### PROMPT:
Find the line that contains "Task: Click the 5 reports badge". Then set down that line and all the lines after it, to the end of the records, exactly and with nothing added.

### DATASET:
━━━━━━━━━━

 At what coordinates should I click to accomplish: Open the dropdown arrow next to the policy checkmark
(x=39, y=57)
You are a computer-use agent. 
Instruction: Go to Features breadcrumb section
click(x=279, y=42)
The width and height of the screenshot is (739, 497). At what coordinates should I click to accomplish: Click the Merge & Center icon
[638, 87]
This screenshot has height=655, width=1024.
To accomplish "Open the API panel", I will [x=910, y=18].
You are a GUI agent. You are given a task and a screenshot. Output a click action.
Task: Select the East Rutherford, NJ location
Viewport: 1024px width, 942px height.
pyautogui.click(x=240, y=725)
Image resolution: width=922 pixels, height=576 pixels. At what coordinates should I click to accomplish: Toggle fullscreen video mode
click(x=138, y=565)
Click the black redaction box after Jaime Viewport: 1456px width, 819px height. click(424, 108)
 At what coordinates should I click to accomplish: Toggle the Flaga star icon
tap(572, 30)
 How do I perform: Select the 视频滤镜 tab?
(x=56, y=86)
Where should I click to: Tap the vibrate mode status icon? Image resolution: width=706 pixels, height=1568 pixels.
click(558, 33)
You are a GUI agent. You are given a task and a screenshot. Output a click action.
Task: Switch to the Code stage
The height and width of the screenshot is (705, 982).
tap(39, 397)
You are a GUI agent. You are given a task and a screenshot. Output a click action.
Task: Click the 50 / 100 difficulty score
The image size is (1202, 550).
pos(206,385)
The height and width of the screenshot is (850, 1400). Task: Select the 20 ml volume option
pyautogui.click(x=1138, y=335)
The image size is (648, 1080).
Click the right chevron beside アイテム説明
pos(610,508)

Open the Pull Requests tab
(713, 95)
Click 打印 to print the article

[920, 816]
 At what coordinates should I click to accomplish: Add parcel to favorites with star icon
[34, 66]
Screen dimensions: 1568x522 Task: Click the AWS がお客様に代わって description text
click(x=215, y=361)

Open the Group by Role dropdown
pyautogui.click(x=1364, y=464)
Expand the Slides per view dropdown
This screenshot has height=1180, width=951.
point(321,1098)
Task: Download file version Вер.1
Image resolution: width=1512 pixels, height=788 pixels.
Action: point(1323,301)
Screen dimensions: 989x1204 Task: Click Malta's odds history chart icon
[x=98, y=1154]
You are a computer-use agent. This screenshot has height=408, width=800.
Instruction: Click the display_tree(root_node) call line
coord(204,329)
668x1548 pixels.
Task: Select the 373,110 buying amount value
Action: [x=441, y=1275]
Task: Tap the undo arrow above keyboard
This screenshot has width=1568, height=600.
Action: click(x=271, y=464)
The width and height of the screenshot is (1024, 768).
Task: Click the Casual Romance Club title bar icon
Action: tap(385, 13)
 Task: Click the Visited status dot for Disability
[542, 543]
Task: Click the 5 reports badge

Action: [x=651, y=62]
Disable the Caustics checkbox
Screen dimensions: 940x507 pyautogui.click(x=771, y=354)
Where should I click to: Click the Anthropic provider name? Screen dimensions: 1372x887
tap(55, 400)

━━━━━━━━━━

### RESPONSE AREA:
Task: Click the 5 reports badge

Action: [x=651, y=62]
Disable the Caustics checkbox
Screen dimensions: 940x507 pyautogui.click(x=771, y=354)
Where should I click to: Click the Anthropic provider name? Screen dimensions: 1372x887
tap(55, 400)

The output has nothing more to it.